- The Government Performance Lab (GPL) at the Harvard Kennedy School has chosen six governments as its newest cohort to receive pro bono technical assistance: municipal governments in Boston, Cuyahoga County, OH and Salt Lake County, UT, as well as the state governments in New Hampshire, North Carolina and Washington.
- The jurisdictions will receive full-time GPL technical support to design and implement initiatives to address homelessness, unemployment and child welfare issues.
- GPL team members will help the governments use data to match individuals to the right services, provide real-time responses to performance metrics, establish data-driven collaborations to improve service delivery and provide rigorous program evaluations to identify key outcomes and metrics.

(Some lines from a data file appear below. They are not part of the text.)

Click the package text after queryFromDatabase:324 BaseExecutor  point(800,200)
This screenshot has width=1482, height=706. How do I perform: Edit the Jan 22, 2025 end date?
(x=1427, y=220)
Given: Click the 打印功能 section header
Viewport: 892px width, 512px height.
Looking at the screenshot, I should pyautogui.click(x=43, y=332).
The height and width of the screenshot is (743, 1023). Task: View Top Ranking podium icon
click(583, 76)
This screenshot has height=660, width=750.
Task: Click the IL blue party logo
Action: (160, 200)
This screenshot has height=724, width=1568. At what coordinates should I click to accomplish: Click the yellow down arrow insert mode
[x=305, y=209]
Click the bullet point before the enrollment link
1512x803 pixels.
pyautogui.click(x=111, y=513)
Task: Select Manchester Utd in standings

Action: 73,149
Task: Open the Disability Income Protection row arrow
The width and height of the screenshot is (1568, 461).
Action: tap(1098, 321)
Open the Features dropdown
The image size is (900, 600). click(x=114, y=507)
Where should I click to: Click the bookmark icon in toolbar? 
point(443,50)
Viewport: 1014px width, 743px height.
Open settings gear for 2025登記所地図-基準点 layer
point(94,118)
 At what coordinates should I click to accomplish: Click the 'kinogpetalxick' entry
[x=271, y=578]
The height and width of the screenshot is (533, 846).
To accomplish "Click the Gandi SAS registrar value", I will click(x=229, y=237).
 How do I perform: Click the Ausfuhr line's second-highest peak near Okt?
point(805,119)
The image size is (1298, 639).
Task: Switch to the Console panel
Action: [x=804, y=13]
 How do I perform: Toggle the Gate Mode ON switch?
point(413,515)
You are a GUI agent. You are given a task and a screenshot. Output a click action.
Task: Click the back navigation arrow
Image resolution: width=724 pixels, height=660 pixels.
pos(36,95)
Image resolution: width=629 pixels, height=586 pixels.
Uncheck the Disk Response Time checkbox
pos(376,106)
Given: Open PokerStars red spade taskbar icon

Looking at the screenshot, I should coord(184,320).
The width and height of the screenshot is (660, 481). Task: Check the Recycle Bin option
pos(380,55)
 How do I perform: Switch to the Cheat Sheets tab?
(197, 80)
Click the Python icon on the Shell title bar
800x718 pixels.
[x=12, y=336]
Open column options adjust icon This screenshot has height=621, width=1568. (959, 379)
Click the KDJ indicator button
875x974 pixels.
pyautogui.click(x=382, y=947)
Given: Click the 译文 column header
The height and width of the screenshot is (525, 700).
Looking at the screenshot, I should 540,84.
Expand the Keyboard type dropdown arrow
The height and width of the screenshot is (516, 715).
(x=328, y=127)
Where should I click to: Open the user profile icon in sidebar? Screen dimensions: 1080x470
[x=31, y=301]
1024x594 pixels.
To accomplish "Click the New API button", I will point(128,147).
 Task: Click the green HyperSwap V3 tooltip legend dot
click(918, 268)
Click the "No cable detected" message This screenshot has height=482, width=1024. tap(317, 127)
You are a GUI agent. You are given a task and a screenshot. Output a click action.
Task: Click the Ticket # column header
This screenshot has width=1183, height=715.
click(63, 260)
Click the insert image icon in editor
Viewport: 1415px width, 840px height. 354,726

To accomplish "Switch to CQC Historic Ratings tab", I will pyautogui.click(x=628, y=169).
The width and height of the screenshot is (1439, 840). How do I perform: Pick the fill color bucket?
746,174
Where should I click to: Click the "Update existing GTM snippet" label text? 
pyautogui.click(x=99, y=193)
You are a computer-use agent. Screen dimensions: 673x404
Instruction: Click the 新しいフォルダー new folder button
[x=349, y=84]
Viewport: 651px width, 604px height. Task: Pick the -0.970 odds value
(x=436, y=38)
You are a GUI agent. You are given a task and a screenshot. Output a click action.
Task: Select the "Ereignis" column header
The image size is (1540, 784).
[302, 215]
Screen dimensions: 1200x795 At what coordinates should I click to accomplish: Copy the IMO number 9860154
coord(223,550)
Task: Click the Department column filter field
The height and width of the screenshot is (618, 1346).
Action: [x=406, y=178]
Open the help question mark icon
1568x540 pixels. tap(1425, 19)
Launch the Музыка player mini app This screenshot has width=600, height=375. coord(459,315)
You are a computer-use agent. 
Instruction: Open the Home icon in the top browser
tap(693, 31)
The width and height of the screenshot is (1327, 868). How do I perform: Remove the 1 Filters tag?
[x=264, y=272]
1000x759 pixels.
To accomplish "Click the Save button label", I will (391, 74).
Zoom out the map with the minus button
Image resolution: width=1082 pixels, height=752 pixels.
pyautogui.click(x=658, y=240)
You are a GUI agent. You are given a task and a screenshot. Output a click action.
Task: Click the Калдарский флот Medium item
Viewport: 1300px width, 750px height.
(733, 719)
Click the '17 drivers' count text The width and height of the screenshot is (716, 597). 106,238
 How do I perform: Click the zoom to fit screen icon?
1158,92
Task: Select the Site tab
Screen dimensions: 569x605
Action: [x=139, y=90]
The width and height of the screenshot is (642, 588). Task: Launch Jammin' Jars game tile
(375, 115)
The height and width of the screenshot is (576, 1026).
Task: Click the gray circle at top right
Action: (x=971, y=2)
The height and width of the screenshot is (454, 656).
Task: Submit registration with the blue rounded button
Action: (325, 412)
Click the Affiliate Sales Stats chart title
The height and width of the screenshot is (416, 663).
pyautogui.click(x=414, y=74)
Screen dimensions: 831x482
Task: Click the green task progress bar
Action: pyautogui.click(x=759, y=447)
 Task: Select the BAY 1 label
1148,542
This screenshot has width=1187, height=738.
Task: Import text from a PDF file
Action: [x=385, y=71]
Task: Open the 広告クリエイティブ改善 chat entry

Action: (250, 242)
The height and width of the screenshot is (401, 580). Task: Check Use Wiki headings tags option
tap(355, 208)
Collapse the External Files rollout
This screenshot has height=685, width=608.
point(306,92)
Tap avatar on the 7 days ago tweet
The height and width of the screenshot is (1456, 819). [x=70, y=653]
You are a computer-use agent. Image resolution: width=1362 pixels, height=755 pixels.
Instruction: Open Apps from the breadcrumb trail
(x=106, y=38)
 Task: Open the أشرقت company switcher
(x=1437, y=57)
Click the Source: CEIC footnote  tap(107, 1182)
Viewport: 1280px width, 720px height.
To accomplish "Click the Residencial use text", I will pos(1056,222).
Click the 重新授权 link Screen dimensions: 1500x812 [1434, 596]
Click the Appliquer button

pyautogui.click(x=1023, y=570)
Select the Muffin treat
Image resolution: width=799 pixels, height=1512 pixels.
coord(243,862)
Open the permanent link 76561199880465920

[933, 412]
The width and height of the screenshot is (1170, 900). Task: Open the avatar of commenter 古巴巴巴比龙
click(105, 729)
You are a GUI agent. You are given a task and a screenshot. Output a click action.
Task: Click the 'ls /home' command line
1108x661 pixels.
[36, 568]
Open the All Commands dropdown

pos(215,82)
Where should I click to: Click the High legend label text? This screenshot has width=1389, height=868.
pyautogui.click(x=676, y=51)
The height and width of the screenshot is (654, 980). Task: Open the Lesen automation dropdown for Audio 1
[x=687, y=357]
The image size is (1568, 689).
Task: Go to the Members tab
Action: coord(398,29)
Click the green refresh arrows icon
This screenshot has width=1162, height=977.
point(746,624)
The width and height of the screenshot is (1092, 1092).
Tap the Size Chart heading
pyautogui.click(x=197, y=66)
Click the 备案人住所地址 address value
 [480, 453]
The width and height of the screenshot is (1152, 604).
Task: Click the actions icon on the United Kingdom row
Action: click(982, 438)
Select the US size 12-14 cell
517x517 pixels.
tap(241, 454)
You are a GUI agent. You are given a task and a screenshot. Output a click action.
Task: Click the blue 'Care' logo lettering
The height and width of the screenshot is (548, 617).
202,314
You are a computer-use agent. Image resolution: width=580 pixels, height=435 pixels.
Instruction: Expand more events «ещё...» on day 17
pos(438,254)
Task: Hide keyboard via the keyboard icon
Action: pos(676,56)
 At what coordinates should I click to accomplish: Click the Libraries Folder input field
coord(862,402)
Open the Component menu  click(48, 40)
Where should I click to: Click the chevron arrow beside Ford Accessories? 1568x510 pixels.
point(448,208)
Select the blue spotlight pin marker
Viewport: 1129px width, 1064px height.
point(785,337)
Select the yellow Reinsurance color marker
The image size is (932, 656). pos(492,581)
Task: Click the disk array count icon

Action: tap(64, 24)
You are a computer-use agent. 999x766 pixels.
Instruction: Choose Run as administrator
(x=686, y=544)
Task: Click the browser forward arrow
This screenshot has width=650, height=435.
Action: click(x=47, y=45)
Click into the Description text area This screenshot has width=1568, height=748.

The Government Performance Lab conducts research on governments and how they can improve the results they provide the public. It regularly receives grants from and partners with organizations like Bloomberg Philanthropies' What Works Cities.
GPL uses three main project models — "pay for success" (PFS), "results driven contracting" as part of the What Works Cities initiative, and "performance improvement" — but it strongly focuses on PFS, which is a newer approach for governments to contract services for social problems. It ties project payments to the service providers' achievement of measurable results; the service provider gets paid when — and if — it delivers the agreed upon outcomes. For example, a social service provider might promise that a certain number of residents will attend and graduate from a job training program aimed at reducing unemployment.
The PFS approach helps to conserve resources such as time and money and allows governments to achieve measurable outcomes with limited funds. It also reduces the risk on governments attempting to try new programs and instead places it onto the service provider, who does not get paid if the desired outcome is not achieved.
GPL focuses its pro bono work on incorporating data-driven models into government projects to better track results and tweak programs based on findings. Data-centric projects are lauded for often achieving longer-term success with solving social issues. They also sometimes incorporate predictive analytics, which can help governments to transition some of their social programs from reactive to preventative.